Turner had the Beltway connections as well. More often than not when he sent me an e-mail it would be of a “heads-up” variety to alert me to something coming down the legal track that we wanted to be aware of and if necessary would be something he would only be too proud to write for the magazine to share with members. I would usually take Turner up on that offer because quite simply I could not think of anyone else who would have greater knowledge of the topic at hand.
“Turner was colorful, he was a character, and above all he was a passionate practicing lawyer who absolutely loved the world of public assembly venues and all it embodied.”
Turner did not hoard his contacts or wealth of knowledge, either. I could always go to him with a story idea I was working on and he would gladly oblige by sharing some valuable names to reach and interview. Tuner would graciously ask in the email if I wanted him to reach out first to help set the stage for the interview. In my profession, this is known as making our jobs so much easier.

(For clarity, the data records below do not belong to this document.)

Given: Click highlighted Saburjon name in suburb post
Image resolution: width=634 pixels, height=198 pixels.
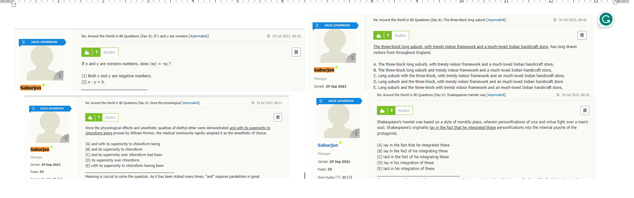Looking at the screenshot, I should point(324,70).
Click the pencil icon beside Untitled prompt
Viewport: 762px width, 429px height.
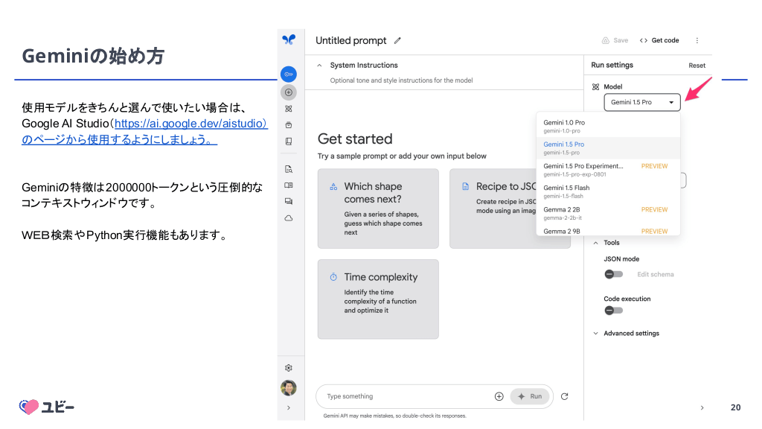click(397, 40)
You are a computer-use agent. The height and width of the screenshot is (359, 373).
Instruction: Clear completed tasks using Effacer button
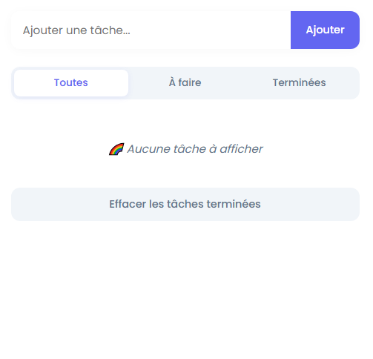coord(185,204)
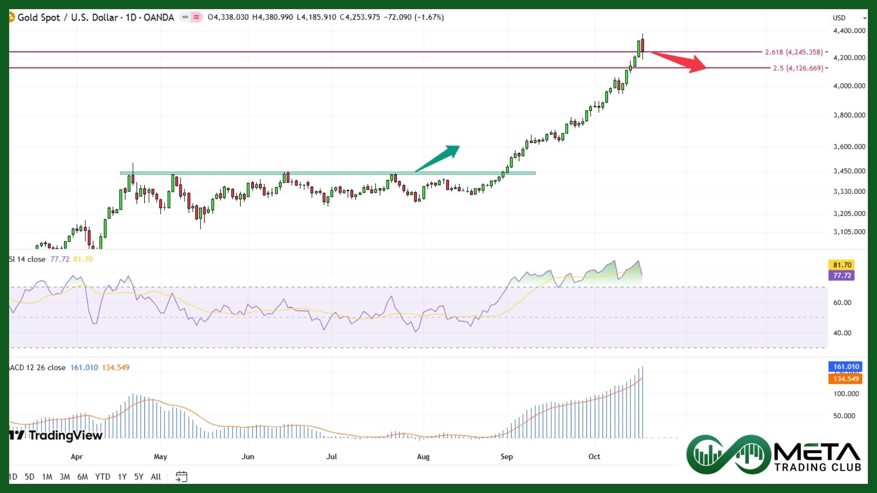Click the TradingView logo
Image resolution: width=877 pixels, height=493 pixels.
tap(56, 435)
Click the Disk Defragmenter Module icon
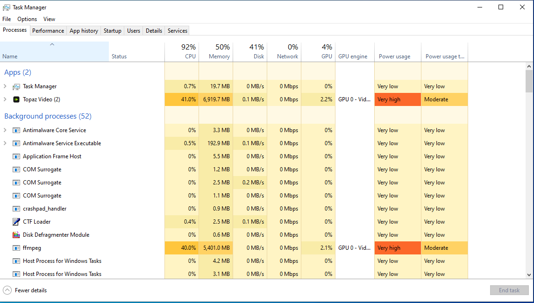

During VenueConnect we meet with a small editorial advisory group made up of dedicated individuals from the different venue sectors as well as an Allied member and, of course, Turner. This esteemed group contributes greatly to the editorial that goes into the magazine and Turner always pitched in with his ideas. He was also a great resource in case any of us strayed into topics that might be legally dicey. Turner would throw caution to us and then explain why and more often than not we would agree and move on to the next subject.
My memories of Turner are of someone who was always accommodating, never condescending and genuinely enjoyed the presence of others, whether they were mere magazine editors or those in high-profile circles in Washington, D.C.
I always considered Turner my security blanket if I ever had a question or concern about anything I was writing that could land me in legal limbo. You can do ask this, you can’t ask that, he would offer. His expertise was invaluable and something he readily shared whether it was in an email, on a phone call or as was seen so many years at VenueConnect in meeting rooms where he presented or at the hotel bar where he frequently held court.
Turner was aware that for an upcoming issue of Facility Manager I was working on a feature about the Affordable Care Act that was to go into effect in January 2014. He had shared some contacts for me about the story and wished me luck and told me how valuable he thought this piece would be for IAVM members.
The last time I spoke with Turner was on July 3 as part of the monthly Industry Affairs Council phone conference. Turner presents a legal update during these calls and shares everything going on in various states concerning matters from ticketing to safety standards and more.
“R.V., I’ve got some good news for you,” Turner said on the last call. “The healthcare reform got pushed back a year.”
I think what Turner meant by saying that is that the decision had bought me time—much more time—before preparing this article.
Just like the Turner I knew so well by giving me one more heads up and advance notice.